◆ **Work required**
Rewrite the data below with every instance of "Instruction" changed to "Directive", keeping all other text unchanged.

◆ **Data to process**
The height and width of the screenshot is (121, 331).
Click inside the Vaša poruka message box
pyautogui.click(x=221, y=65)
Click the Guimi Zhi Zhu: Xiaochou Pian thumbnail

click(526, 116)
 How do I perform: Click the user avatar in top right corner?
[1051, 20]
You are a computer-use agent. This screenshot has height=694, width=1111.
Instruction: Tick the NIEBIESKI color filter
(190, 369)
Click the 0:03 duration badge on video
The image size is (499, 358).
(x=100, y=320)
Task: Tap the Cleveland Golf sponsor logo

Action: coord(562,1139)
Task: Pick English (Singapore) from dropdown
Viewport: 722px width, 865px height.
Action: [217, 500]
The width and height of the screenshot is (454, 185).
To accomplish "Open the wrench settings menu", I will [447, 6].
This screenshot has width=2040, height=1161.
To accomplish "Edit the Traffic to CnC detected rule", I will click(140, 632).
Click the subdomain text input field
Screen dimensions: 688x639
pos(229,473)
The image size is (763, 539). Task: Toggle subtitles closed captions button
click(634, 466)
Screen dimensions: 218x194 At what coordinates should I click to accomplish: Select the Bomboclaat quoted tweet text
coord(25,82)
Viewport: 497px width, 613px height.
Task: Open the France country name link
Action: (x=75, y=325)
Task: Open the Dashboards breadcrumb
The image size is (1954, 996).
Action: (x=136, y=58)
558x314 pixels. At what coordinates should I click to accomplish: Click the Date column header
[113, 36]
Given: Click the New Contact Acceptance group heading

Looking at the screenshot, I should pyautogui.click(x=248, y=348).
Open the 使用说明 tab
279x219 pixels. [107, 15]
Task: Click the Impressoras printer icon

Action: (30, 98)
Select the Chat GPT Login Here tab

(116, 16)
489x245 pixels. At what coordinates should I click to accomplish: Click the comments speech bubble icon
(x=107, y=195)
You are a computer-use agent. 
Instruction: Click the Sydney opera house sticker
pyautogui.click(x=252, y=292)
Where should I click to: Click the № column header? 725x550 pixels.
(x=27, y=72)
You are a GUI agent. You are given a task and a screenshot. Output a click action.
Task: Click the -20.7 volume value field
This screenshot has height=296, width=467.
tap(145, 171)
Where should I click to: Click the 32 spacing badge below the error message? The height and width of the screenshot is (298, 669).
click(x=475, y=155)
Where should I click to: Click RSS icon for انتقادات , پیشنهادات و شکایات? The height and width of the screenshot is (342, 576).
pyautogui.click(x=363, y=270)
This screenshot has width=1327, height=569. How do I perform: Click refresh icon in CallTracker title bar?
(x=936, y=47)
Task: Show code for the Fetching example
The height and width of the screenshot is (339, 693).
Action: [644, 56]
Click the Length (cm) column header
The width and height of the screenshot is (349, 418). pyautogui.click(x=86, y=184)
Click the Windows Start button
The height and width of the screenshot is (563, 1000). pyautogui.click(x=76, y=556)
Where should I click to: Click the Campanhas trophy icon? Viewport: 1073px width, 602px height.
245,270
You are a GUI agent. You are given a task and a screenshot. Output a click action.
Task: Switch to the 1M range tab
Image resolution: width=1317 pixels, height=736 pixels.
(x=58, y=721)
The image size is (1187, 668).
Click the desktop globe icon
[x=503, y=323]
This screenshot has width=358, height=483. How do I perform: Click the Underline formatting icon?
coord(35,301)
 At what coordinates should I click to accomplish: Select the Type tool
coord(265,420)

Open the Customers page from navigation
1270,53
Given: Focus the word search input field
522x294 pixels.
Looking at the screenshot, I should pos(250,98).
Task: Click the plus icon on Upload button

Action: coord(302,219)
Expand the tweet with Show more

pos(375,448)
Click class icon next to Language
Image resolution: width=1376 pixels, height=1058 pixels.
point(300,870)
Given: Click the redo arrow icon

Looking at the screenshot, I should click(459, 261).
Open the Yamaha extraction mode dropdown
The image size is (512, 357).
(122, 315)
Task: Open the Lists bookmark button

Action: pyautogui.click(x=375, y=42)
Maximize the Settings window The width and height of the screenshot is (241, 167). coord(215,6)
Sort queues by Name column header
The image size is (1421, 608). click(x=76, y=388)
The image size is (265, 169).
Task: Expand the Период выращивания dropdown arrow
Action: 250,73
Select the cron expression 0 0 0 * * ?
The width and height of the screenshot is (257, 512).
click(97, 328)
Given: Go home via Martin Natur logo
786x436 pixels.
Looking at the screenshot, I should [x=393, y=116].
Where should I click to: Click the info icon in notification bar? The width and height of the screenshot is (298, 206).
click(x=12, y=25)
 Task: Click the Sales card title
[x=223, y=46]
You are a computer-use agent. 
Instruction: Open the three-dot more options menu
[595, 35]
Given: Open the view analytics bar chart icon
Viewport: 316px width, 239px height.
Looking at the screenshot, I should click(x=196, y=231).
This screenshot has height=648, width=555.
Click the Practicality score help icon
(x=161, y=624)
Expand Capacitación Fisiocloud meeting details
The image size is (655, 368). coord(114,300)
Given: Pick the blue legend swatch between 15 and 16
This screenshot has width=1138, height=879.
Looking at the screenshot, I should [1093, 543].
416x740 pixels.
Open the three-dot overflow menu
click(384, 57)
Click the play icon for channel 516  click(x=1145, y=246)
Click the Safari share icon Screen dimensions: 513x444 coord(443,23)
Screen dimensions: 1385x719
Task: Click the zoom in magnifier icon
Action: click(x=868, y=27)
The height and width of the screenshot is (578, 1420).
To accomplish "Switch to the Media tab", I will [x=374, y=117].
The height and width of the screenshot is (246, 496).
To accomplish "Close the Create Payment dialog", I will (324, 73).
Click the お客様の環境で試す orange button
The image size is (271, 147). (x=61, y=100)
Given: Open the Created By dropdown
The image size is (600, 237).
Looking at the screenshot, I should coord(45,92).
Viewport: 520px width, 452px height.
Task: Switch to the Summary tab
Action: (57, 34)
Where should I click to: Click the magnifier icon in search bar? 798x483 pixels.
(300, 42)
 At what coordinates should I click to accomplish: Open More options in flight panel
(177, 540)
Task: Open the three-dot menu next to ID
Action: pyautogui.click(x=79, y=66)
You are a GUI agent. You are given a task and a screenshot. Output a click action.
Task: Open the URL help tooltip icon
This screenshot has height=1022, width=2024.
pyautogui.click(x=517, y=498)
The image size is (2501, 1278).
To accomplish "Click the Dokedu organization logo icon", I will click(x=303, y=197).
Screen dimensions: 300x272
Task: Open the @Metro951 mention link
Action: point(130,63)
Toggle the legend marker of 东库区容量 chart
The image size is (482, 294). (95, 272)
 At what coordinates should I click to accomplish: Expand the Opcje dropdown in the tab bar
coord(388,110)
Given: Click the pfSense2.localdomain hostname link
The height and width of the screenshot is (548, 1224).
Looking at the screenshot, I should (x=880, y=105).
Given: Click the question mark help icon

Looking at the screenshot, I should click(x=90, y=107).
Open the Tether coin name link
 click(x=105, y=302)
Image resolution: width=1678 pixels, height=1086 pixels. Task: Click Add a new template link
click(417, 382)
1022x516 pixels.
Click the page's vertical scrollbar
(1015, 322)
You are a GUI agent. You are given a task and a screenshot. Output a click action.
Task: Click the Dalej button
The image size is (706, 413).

◆ **Solution to this exercise**
The height and width of the screenshot is (121, 331).
Click inside the Vaša poruka message box
pyautogui.click(x=221, y=65)
Click the Guimi Zhi Zhu: Xiaochou Pian thumbnail

click(526, 116)
 How do I perform: Click the user avatar in top right corner?
[1051, 20]
You are a computer-use agent. This screenshot has height=694, width=1111.
Directive: Tick the NIEBIESKI color filter
(190, 369)
Click the 0:03 duration badge on video
The image size is (499, 358).
(x=100, y=320)
Task: Tap the Cleveland Golf sponsor logo

Action: coord(562,1139)
Task: Pick English (Singapore) from dropdown
Viewport: 722px width, 865px height.
Action: [217, 500]
The width and height of the screenshot is (454, 185).
To accomplish "Open the wrench settings menu", I will [447, 6].
This screenshot has width=2040, height=1161.
To accomplish "Edit the Traffic to CnC detected rule", I will click(140, 632).
Click the subdomain text input field
Screen dimensions: 688x639
pos(229,473)
The image size is (763, 539). Task: Toggle subtitles closed captions button
click(634, 466)
Screen dimensions: 218x194 At what coordinates should I click to accomplish: Select the Bomboclaat quoted tweet text
coord(25,82)
Viewport: 497px width, 613px height.
Task: Open the France country name link
Action: (x=75, y=325)
Task: Open the Dashboards breadcrumb
The image size is (1954, 996).
Action: (x=136, y=58)
558x314 pixels. At what coordinates should I click to accomplish: Click the Date column header
[113, 36]
Given: Click the New Contact Acceptance group heading

Looking at the screenshot, I should pyautogui.click(x=248, y=348).
Open the 使用说明 tab
279x219 pixels. [107, 15]
Task: Click the Impressoras printer icon

Action: (30, 98)
Select the Chat GPT Login Here tab

(116, 16)
489x245 pixels. At what coordinates should I click to accomplish: Click the comments speech bubble icon
(x=107, y=195)
You are a computer-use agent. 
Directive: Click the Sydney opera house sticker
pyautogui.click(x=252, y=292)
Where should I click to: Click the № column header? 725x550 pixels.
(x=27, y=72)
You are a GUI agent. You are given a task and a screenshot. Output a click action.
Task: Click the -20.7 volume value field
This screenshot has height=296, width=467.
tap(145, 171)
Where should I click to: Click the 32 spacing badge below the error message? The height and width of the screenshot is (298, 669).
click(x=475, y=155)
Where should I click to: Click RSS icon for انتقادات , پیشنهادات و شکایات? The height and width of the screenshot is (342, 576).
pyautogui.click(x=363, y=270)
This screenshot has width=1327, height=569. How do I perform: Click refresh icon in CallTracker title bar?
(x=936, y=47)
Task: Show code for the Fetching example
The height and width of the screenshot is (339, 693).
Action: [644, 56]
Click the Length (cm) column header
The width and height of the screenshot is (349, 418). pyautogui.click(x=86, y=184)
Click the Windows Start button
The height and width of the screenshot is (563, 1000). pyautogui.click(x=76, y=556)
Where should I click to: Click the Campanhas trophy icon? Viewport: 1073px width, 602px height.
245,270
You are a GUI agent. You are given a task and a screenshot. Output a click action.
Task: Switch to the 1M range tab
Image resolution: width=1317 pixels, height=736 pixels.
(x=58, y=721)
The image size is (1187, 668).
Click the desktop globe icon
[x=503, y=323]
This screenshot has width=358, height=483. How do I perform: Click the Underline formatting icon?
coord(35,301)
 At what coordinates should I click to accomplish: Select the Type tool
coord(265,420)

Open the Customers page from navigation
1270,53
Given: Focus the word search input field
522x294 pixels.
Looking at the screenshot, I should pos(250,98).
Task: Click the plus icon on Upload button

Action: coord(302,219)
Expand the tweet with Show more

pos(375,448)
Click class icon next to Language
Image resolution: width=1376 pixels, height=1058 pixels.
point(300,870)
Given: Click the redo arrow icon

Looking at the screenshot, I should click(459, 261).
Open the Yamaha extraction mode dropdown
The image size is (512, 357).
(122, 315)
Task: Open the Lists bookmark button

Action: pyautogui.click(x=375, y=42)
Maximize the Settings window The width and height of the screenshot is (241, 167). coord(215,6)
Sort queues by Name column header
The image size is (1421, 608). click(x=76, y=388)
The image size is (265, 169).
Task: Expand the Период выращивания dropdown arrow
Action: 250,73
Select the cron expression 0 0 0 * * ?
The width and height of the screenshot is (257, 512).
click(97, 328)
Given: Go home via Martin Natur logo
786x436 pixels.
Looking at the screenshot, I should [x=393, y=116].
Where should I click to: Click the info icon in notification bar? The width and height of the screenshot is (298, 206).
click(x=12, y=25)
 Task: Click the Sales card title
[x=223, y=46]
You are a computer-use agent. 
Directive: Open the three-dot more options menu
[595, 35]
Given: Open the view analytics bar chart icon
Viewport: 316px width, 239px height.
Looking at the screenshot, I should click(x=196, y=231).
This screenshot has height=648, width=555.
Click the Practicality score help icon
(x=161, y=624)
Expand Capacitación Fisiocloud meeting details
The image size is (655, 368). coord(114,300)
Given: Pick the blue legend swatch between 15 and 16
This screenshot has width=1138, height=879.
Looking at the screenshot, I should [1093, 543].
416x740 pixels.
Open the three-dot overflow menu
click(384, 57)
Click the play icon for channel 516  click(x=1145, y=246)
Click the Safari share icon Screen dimensions: 513x444 coord(443,23)
Screen dimensions: 1385x719
Task: Click the zoom in magnifier icon
Action: click(x=868, y=27)
The height and width of the screenshot is (578, 1420).
To accomplish "Switch to the Media tab", I will [x=374, y=117].
The height and width of the screenshot is (246, 496).
To accomplish "Close the Create Payment dialog", I will (324, 73).
Click the お客様の環境で試す orange button
The image size is (271, 147). (x=61, y=100)
Given: Open the Created By dropdown
The image size is (600, 237).
Looking at the screenshot, I should coord(45,92).
Viewport: 520px width, 452px height.
Task: Switch to the Summary tab
Action: (57, 34)
Where should I click to: Click the magnifier icon in search bar? 798x483 pixels.
(300, 42)
 At what coordinates should I click to accomplish: Open More options in flight panel
(177, 540)
Task: Open the three-dot menu next to ID
Action: pyautogui.click(x=79, y=66)
You are a GUI agent. You are given a task and a screenshot. Output a click action.
Task: Open the URL help tooltip icon
This screenshot has height=1022, width=2024.
pyautogui.click(x=517, y=498)
The image size is (2501, 1278).
To accomplish "Click the Dokedu organization logo icon", I will click(x=303, y=197).
Screen dimensions: 300x272
Task: Open the @Metro951 mention link
Action: point(130,63)
Toggle the legend marker of 东库区容量 chart
The image size is (482, 294). (95, 272)
 At what coordinates should I click to accomplish: Expand the Opcje dropdown in the tab bar
coord(388,110)
Given: Click the pfSense2.localdomain hostname link
The height and width of the screenshot is (548, 1224).
Looking at the screenshot, I should (x=880, y=105).
Given: Click the question mark help icon

Looking at the screenshot, I should click(x=90, y=107).
Open the Tether coin name link
 click(x=105, y=302)
Image resolution: width=1678 pixels, height=1086 pixels. Task: Click Add a new template link
click(417, 382)
1022x516 pixels.
Click the page's vertical scrollbar
(1015, 322)
You are a GUI agent. You are given a task and a screenshot. Output a click action.
Task: Click the Dalej button
The image size is (706, 413).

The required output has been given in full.